Кордтс его почти не слушал, потому что в голове у него снова пульсировала боль и отказывалась проходить. Он только и делал, что размалывал между ладонями какой–то мелкий сор и крошки, лишь бы чем–то отвлечь себя. Но почему–то — он не мог сказать почему — ладони были у него стерты едва ли не в кровь и болели еще и раньше, когда он только–только пришел в себя утром.
— Как бы то ни было, — продолжал Фрайтаг, — я знаю, что ты полный идиот. В полевой госпиталь вчера было прямое попадание. Что только подтверждает мою мысль.
Кордтс не знал, что на это сказать.
— Прямое попадание? — пробормотал он.
Фрайтаг мотнул головой, словно хотел боднуть бетонную стену, однако удержался и аккуратно прислонился затылком к стене.
— Омерзительное место. Помню, как ты сказал Байеру. Это омерзительное место, и тебе там понравится.
И он рассмеялся, на этот раз громче. Господи, ну когда же он заткнется, подумал Кордтс. Говорить ему не хотелось, однако он был вынужден каждую секунду–другую прерывать Фрайтага.
— Выходит, ты спас мою шкуру, — сделал он вывод.
— Выходит, что так. Говорят, там накрыло почти тридцать человек. Но с тобой все равно ничего бы не случилось. Потому что я знал, что ты бы там взвыл.
— Пожалуй, — согласился Кордтс. Других слов благодарности у него не нашлось, и он ограничился этой фразой. Впрочем, острой необходимости в ней не было. Полевой госпиталь? Да, помнится, он говорил что–то в этом роде. Омерзительное место. Его мысли кувыркались посреди звездной бездны, посреди странной пустой бездны, но потом почему–то опустились прямо в Холм, в здание местного отделения ГПУ. Но ему было все равно, и картинка эта быстро исчезла. По телу пробежала судорога, и он заставил себя сказать:
— Да, отличная работа. Ты, паршивый осел, спасибо, что обо мне подумал. И спасибо за все Господу Богу.

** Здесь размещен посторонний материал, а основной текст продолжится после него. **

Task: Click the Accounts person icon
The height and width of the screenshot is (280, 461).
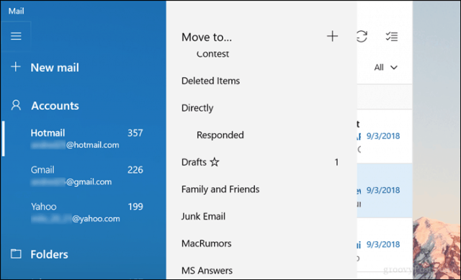Action: coord(16,105)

Несмотря на боль, он улыбался и даже беззлобно стукнул кулаком Фрайтага по коленке. Вынудив губы произнести слова благодарности, он тотчас почувствовал себя лучше. А Фрайтаг наконец замолчал. Кордтс закрыл глаза, и ему вновь что–то привиделось — вернее, он узрел себя самого посреди звездной бездны, медленно плывущего в никуда. Это ощущение оказалось на редкость приятным, и он продолжал слабо улыбаться и на несколько минут зажмурил глаза. В таком положении голова болела чуть меньше, а когда она заболела снова, он открыл глаза.

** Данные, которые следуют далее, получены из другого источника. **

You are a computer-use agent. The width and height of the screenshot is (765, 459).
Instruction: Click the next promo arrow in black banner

И увидел Хорнштритта — тот так и не пошевелился. Кордтса посетила смутная мысль, что бедняга погиб по его вине. Вот уже в течение нескольких недель, вплоть до последних дней, почти никто не погибал, так что мертвецов вокруг себя они почти не видели. Он ощутил моментальный укор вины — впрочем, это было все, что он ощутил, потому что за ним ничего не последовало. Крабель был все еще жив, и в какой–то момент санитар и два солдата вынесли его наверх на носилках и пронесли мимо Кордтса и Фрайтага, куда–то в темноту — по всей видимости, туда, где стояли остатки полевого госпиталя. Шрадер не сводил с них глаз, пока они шли мимо, однако даже не пошевелился. Затем, как только они исчезли в темноте, он вскочил и бросился им вдогонку, однако спустя несколько минут вернулся и снова сел.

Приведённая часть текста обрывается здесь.